In the past, a medieval castle stood at the confluence of the River Siete Arroyos and the former riverbed of the River Guadalquivir (known as Cañada de la Molineta). All that remains today are two walls, one with a horseshoe arch.
The square Castle was known as “Cuatro Torres” for the four towers that it had in the corners. Today, there is only one curtain wall and an arch where an entrance or portico once existed. The main tower was demolished in 1952-54, as were several rooms and quarters in what can only be described as an appalling attack on a heritage asset.

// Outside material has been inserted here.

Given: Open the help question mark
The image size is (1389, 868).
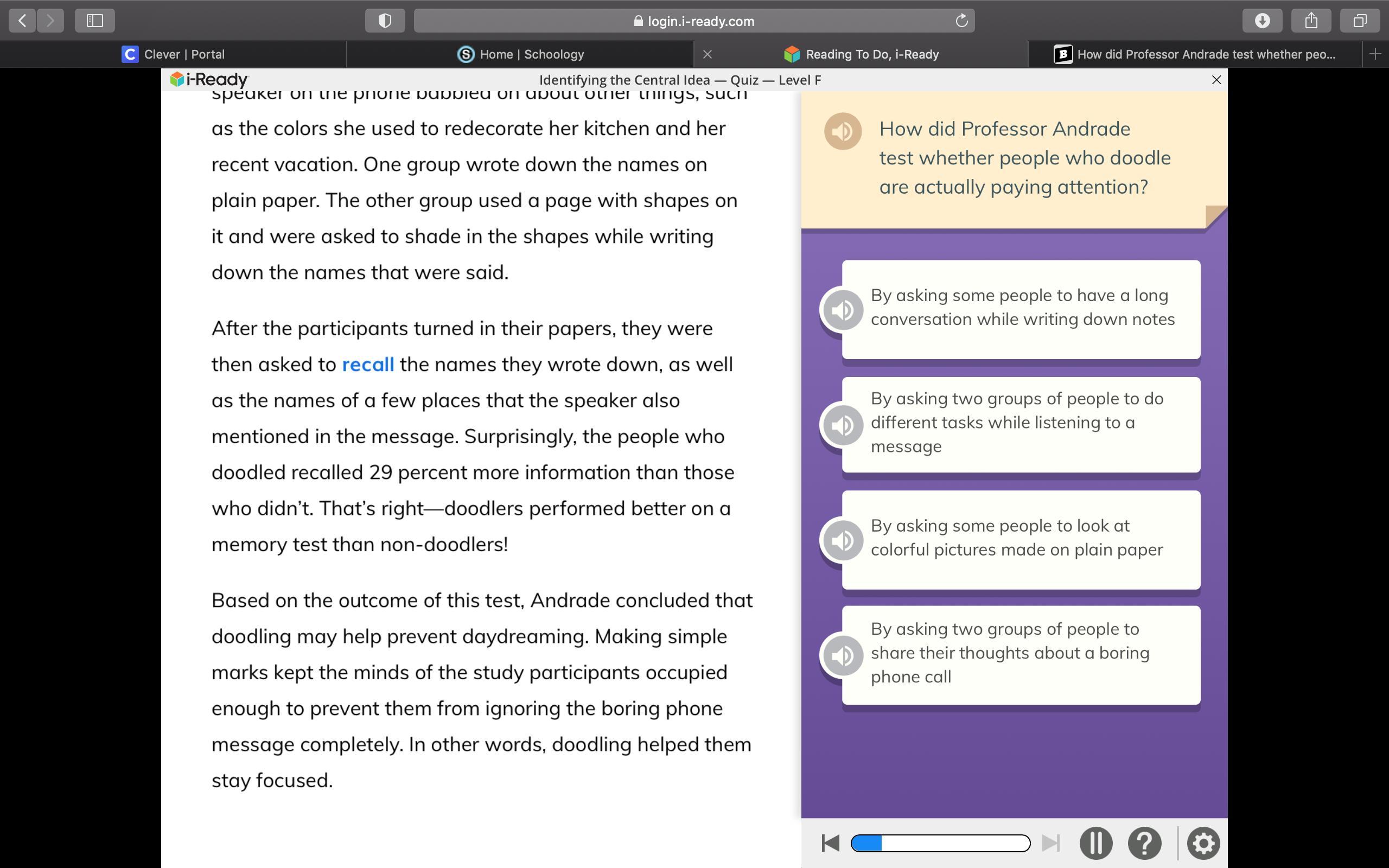Looking at the screenshot, I should coord(1144,843).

In times of King Ferdinand I of Castile and Leon, in 1063, the remains of the Archbishop San Isidoro were brought here from Leon, later to be transferred to Seville where they are now revered.
There is evidence that the Catholic Monarchs spent a few days in this Castle in after they had reconquered Granada in 1492. They presided over a hearing that took place on 9 January 1498, ruling in favour of a local resident who was sued by the Town Council who sought to deprive him of benefits and exemptions. The ruling stated, “You need not watch over the Castle of Villaverde, nor provide clothes or firewood for the castle”, which effectively meant that he had been appointed the town’s mayor and did not have to keep his weapons in the Castle as the laws of the time required.
Furthermore, tradition holds that King Felipe el Hermoso and Queen Juana la Loca also visited the Castle on one of their trips to Seville.
This fortified castle was renovated and used by the Arabs to defend the town against the Castilians.